Java encryption and decryption instance



This article mainly summarizes AES and RSA encryption and decryption in java.


AES encryption requires several parameters:

  • Key Size

Under AES algorithm, there are three key lengths: 128, 192 and 256 bits. Due to historical reasons, JDK only supports keys not larger than 128 bits by default, while 128 bits of keys can already meet commercial security requirements.

  • Cipher Mode

The block cipher algorithm can only encrypt packets of fixed length, but the length of plaintext that we need to encrypt may exceed the block length of the block cipher, so we need to iterate the block cipher algorithm in order to encrypt all the long plaintext. The iterative method is called the block cipher mode.
AES belongs to Block Cipher. There are CBC, ECB, CTR, OFB, CFB and other working modes in block cipher.

  • ECB is too simple and unsafe (Because the encryption of each block of data is independent, the encryption and decryption can be calculated in parallel in ECB mode. The biggest disadvantage of ECB mode is that the same plaintext block will be encrypted into the same ciphertext block. This method cannot provide strict data confidentiality in some circumstances);
  • CFB can be subjected to replay attacks;
  • OFB and CTR can both be reversed by active attackers, causing the corresponding bits in the decrypted plaintext to change. CTR is more capable of supporting concurrent computation than OFB. In addition, CTR is a stream cipher.
  • Although CBC does not support parallel computing, it is the safest of these modes.

This article uses CBC mode.

CBC mode will XOR with the ciphertext of the previous cipher block before encrypting each cipher block to be encrypted, and then encrypt with an encryptor. The first plaintext block XOR with a data block called initialization vector. CBC mode has higher confidentialit y than ECB, but encryption cannot be parallel because the encryption of each data block depends on the encryption of the previous data block.

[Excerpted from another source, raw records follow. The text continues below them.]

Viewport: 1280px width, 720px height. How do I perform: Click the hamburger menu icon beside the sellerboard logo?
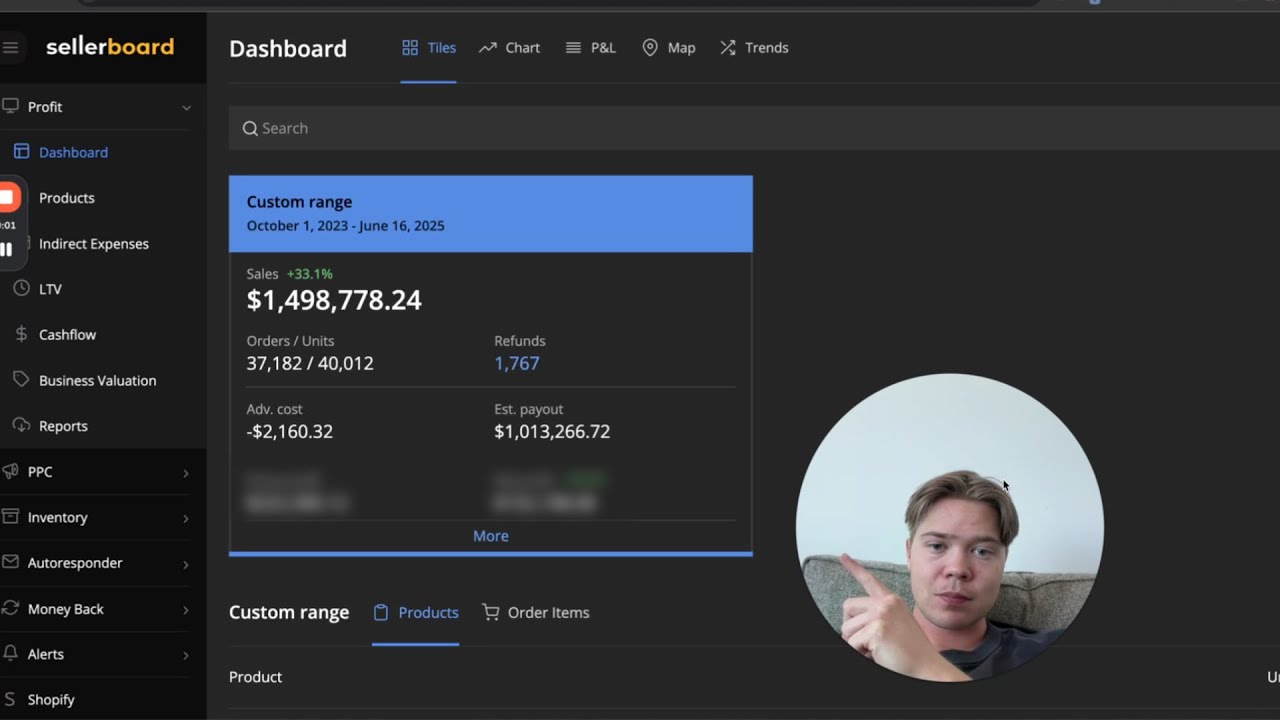tap(10, 47)
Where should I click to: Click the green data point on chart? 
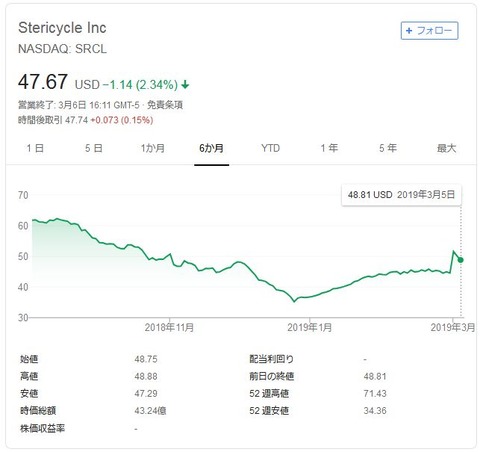coord(460,260)

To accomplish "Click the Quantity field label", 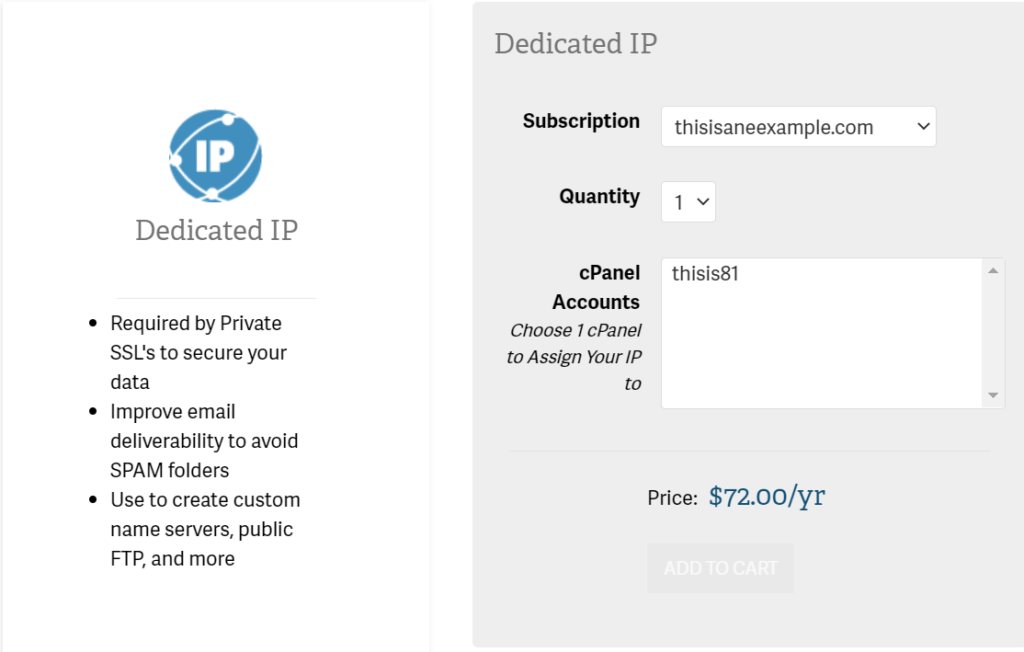I will 599,196.
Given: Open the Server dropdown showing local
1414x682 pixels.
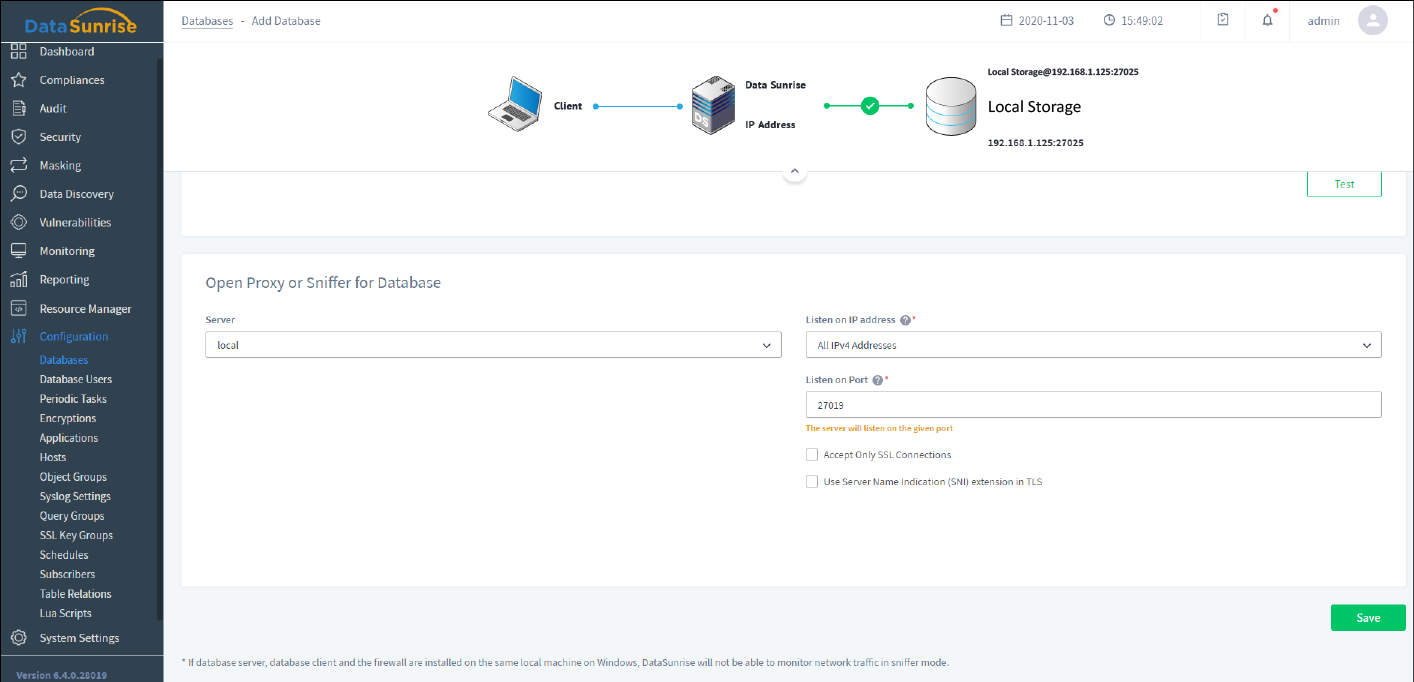Looking at the screenshot, I should 493,344.
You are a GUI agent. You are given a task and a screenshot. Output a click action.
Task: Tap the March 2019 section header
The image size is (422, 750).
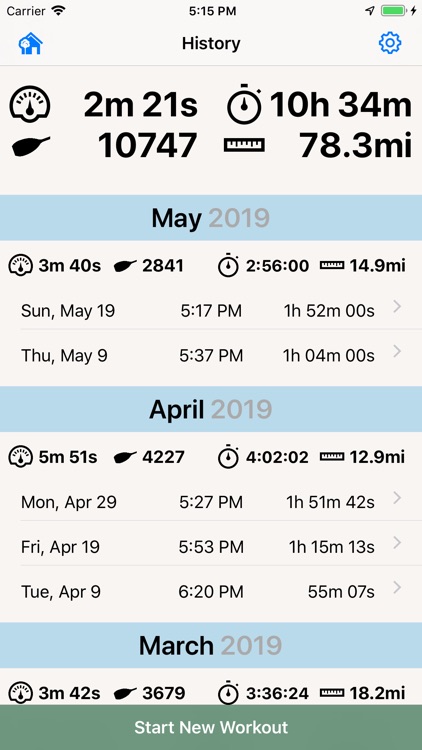pos(211,646)
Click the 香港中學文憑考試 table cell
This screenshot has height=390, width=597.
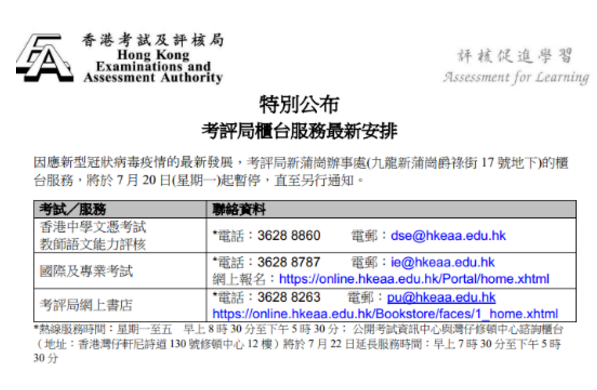[93, 227]

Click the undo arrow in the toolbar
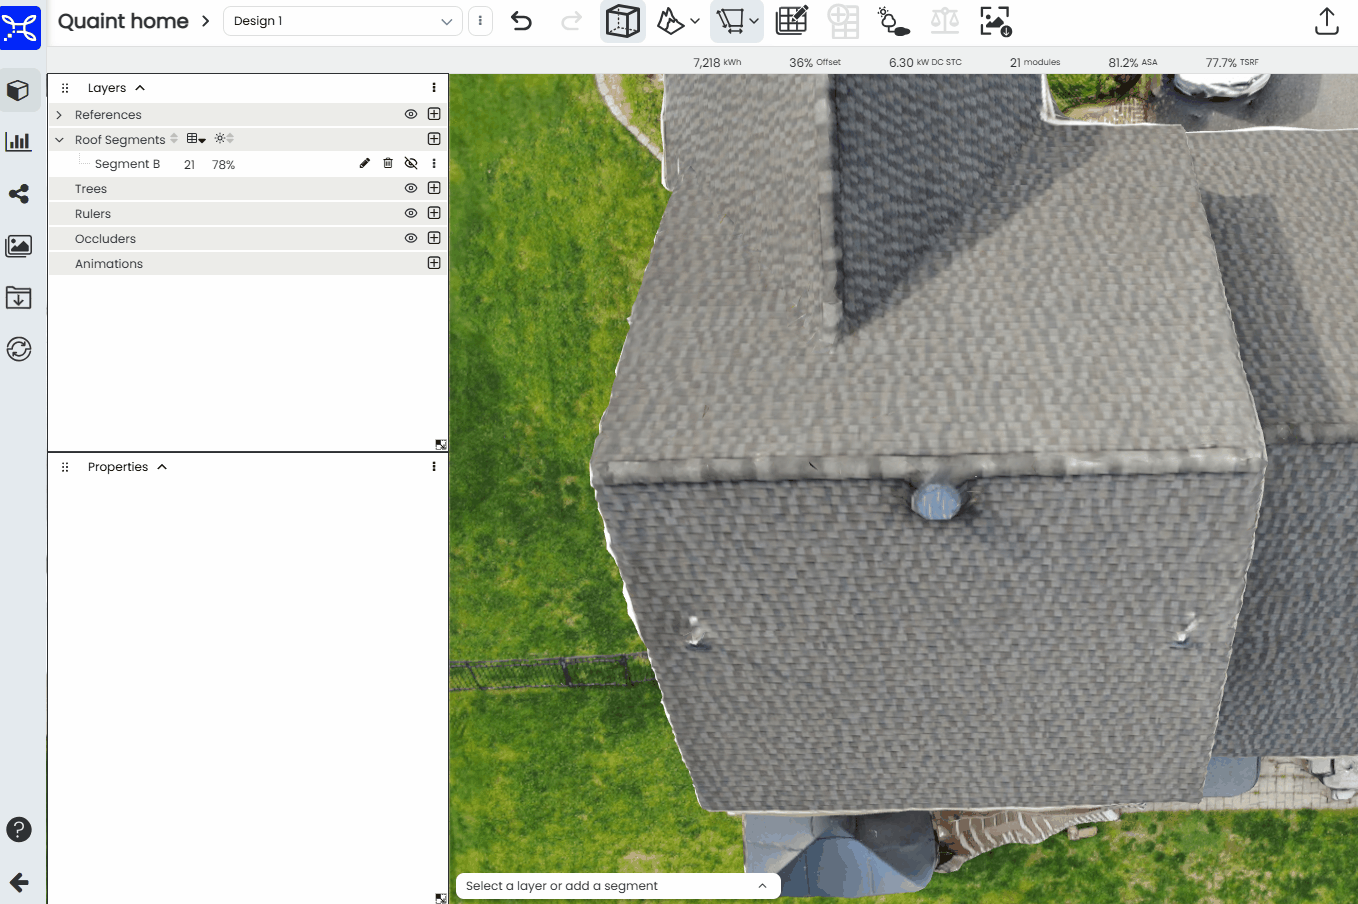tap(521, 21)
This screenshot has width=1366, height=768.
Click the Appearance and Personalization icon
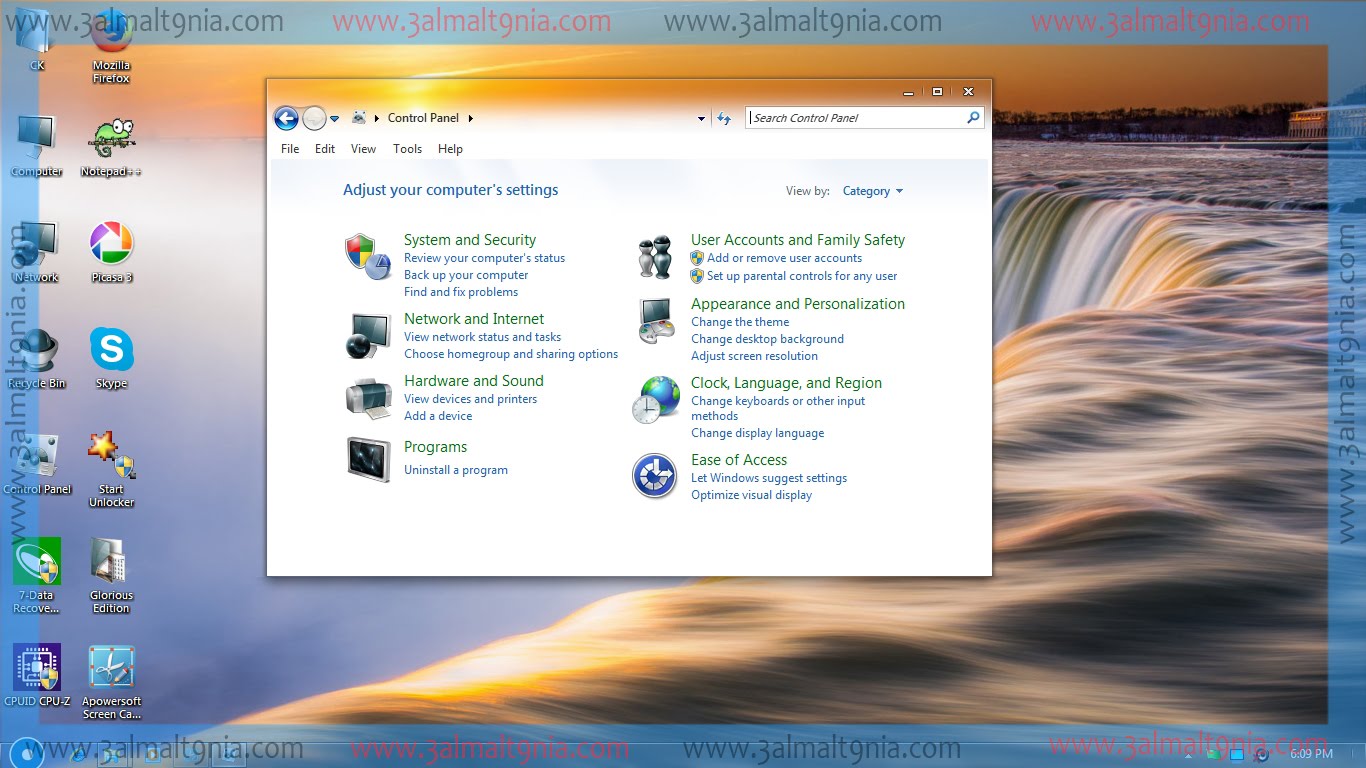point(655,320)
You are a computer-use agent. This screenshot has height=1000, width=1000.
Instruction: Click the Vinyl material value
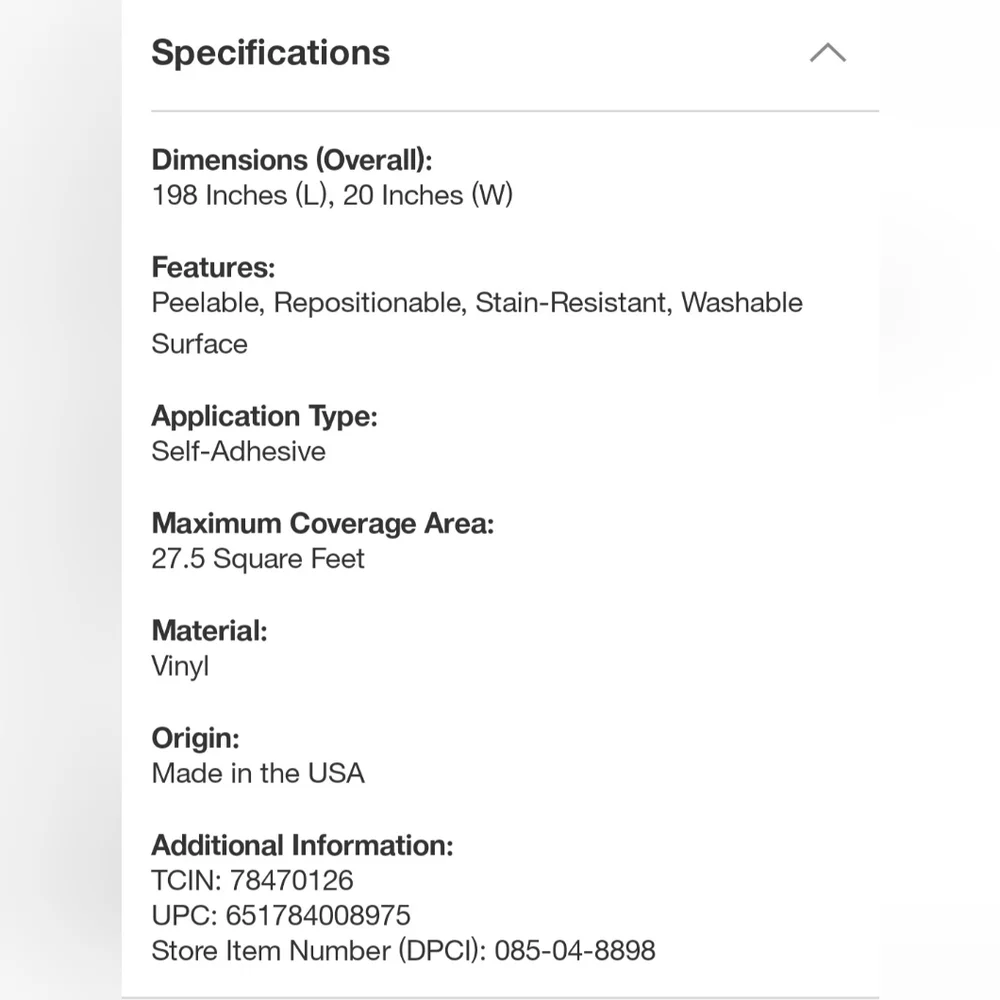(x=180, y=666)
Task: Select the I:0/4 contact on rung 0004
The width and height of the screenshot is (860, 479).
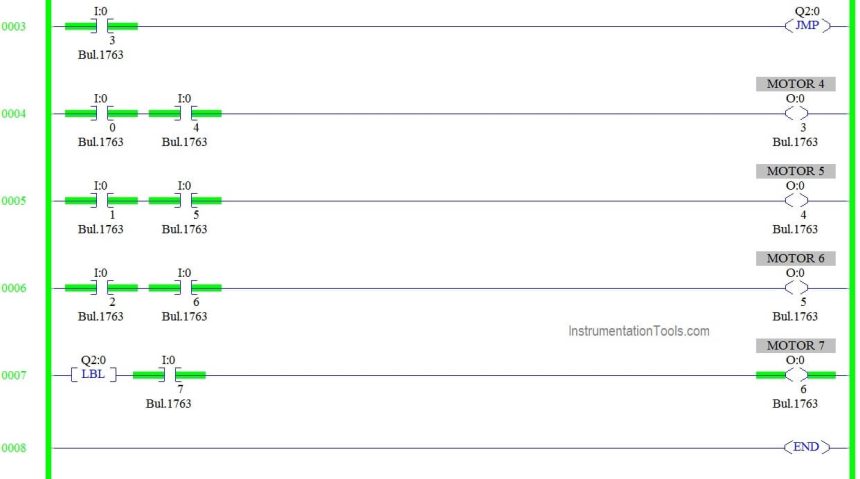Action: click(x=185, y=114)
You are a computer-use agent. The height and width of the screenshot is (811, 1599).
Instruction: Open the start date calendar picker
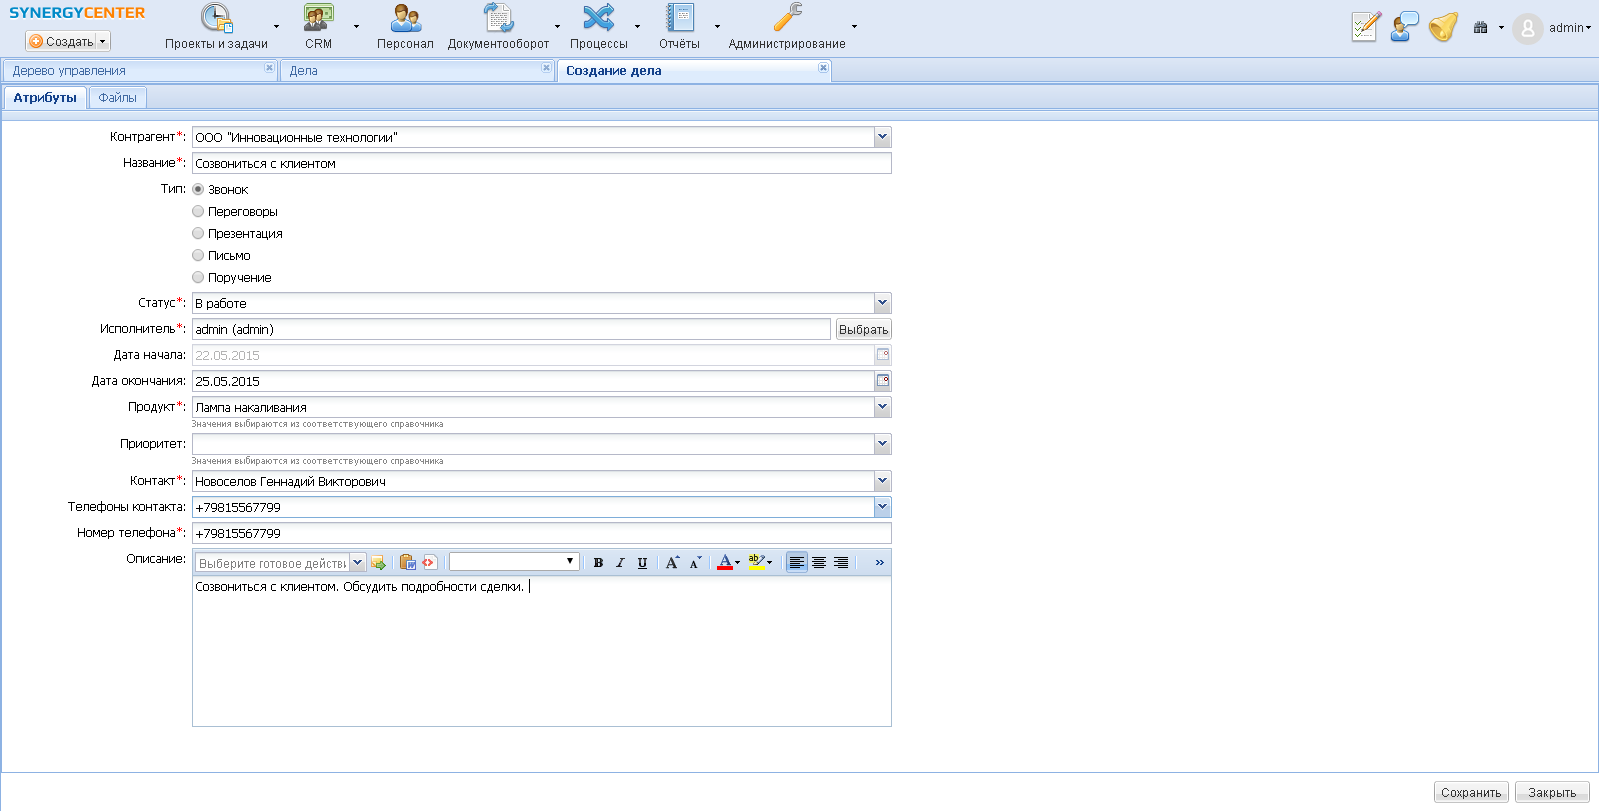point(883,355)
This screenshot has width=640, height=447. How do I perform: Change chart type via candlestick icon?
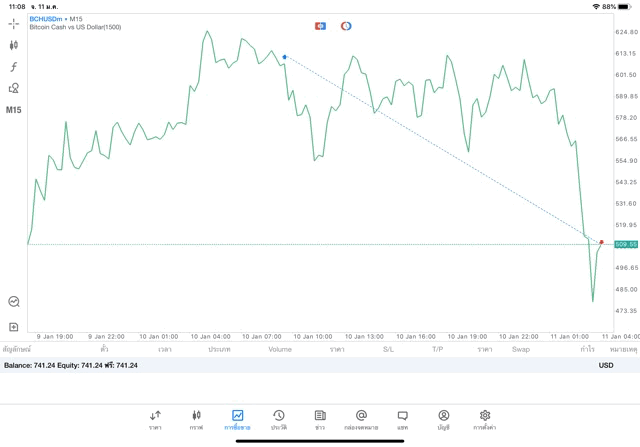tap(14, 45)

Like ECB, data needs to be filled before encryption, which is not very suitable for encrypting stream data.

  • Padding

Because block encryption can only encrypt data blocks of a specific length, CBC and ECB modes need to fill in data before encrypting the last data block.
JDK provides PKCS5Padding.

  • Initial vector

Using encryption modes other than ECB requires an initial vector to be passed in with the same size as Block Size (Block Size of AES is 128 bits)

Generate AES KEY

public static String genKeyAES() throws Exception {
        KeyGenerator kenGen = KeyGenerator.getInstance(AES);
        SecretKey key = kenGen.generateKey();
        String base64 = Base64.getEncoder().encodeToString(key.getEncoded());
        return base64;

KEY_SIZE here uses 128
Later, byte[] will be converted into a character string by base64, which is convenient for display and investigation.

Encryption and decryption

public static byte[] aesEncryptBytes(byte[] contentBytes, byte[] keyBytes) throws Exception {
        return cipherOperation(contentBytes, keyBytes, Cipher.ENCRYPT_MODE);

    public static byte[] aesDecryptBytes(byte[] contentBytes, byte[] keyBytes) throws Exception {
        return cipherOperation(contentBytes, keyBytes, Cipher.DECRYPT_MODE);

    private static byte[] cipherOperation(byte[] contentBytes, byte[] keyBytes, int mode) throws Exception {
        SecretKeySpec secretKey = new SecretKeySpec(keyBytes,AES);

        byte[] initParam = SIXTEEN_CHAR_INIT_VECTOR.getBytes(CHARSET);
        IvParameterSpec ivParameterSpec = new IvParameterSpec(initParam);

        Cipher cipher = Cipher.getInstance(AES_CBC_PKCS5_PADDING);
        cipher.init(mode, secretKey, ivParameterSpec);

        return cipher.doFinal(contentBytes);

AES_CBC_PKCS5_PADDING is AES/CBC/PKCS5Padding, which is the default value for AES using shorthand


Generate key pair

public static KeyPair getKeyPair() throws Exception {
        KeyPairGenerator keyPairGenerator = KeyPairGenerator.getInstance(RSA);
        KeyPair keyPair = keyPairGenerator.generateKeyPair();
        return keyPair;

    public static String getPublicKey(KeyPair keyPair){
        PublicKey publicKey = keyPair.getPublic();
        byte[] bytes = publicKey.getEncoded();
        return Base64.getEncoder().encodeToString(bytes);

    public static String getPrivateKey(KeyPair keyPair){
        PrivateKey privateKey = keyPair.getPrivate();
        byte[] bytes = privateKey.getEncoded();
        return Base64.getEncoder().encodeToString(bytes);

Here, KEY_SIZE uses 1024,RSA256, RSA512, RSA1024 and RSA2048. n after RSA represents the number of bits (how many bits). the larger the number of bits, the greater the encryption strength, and the longer it takes to crack it.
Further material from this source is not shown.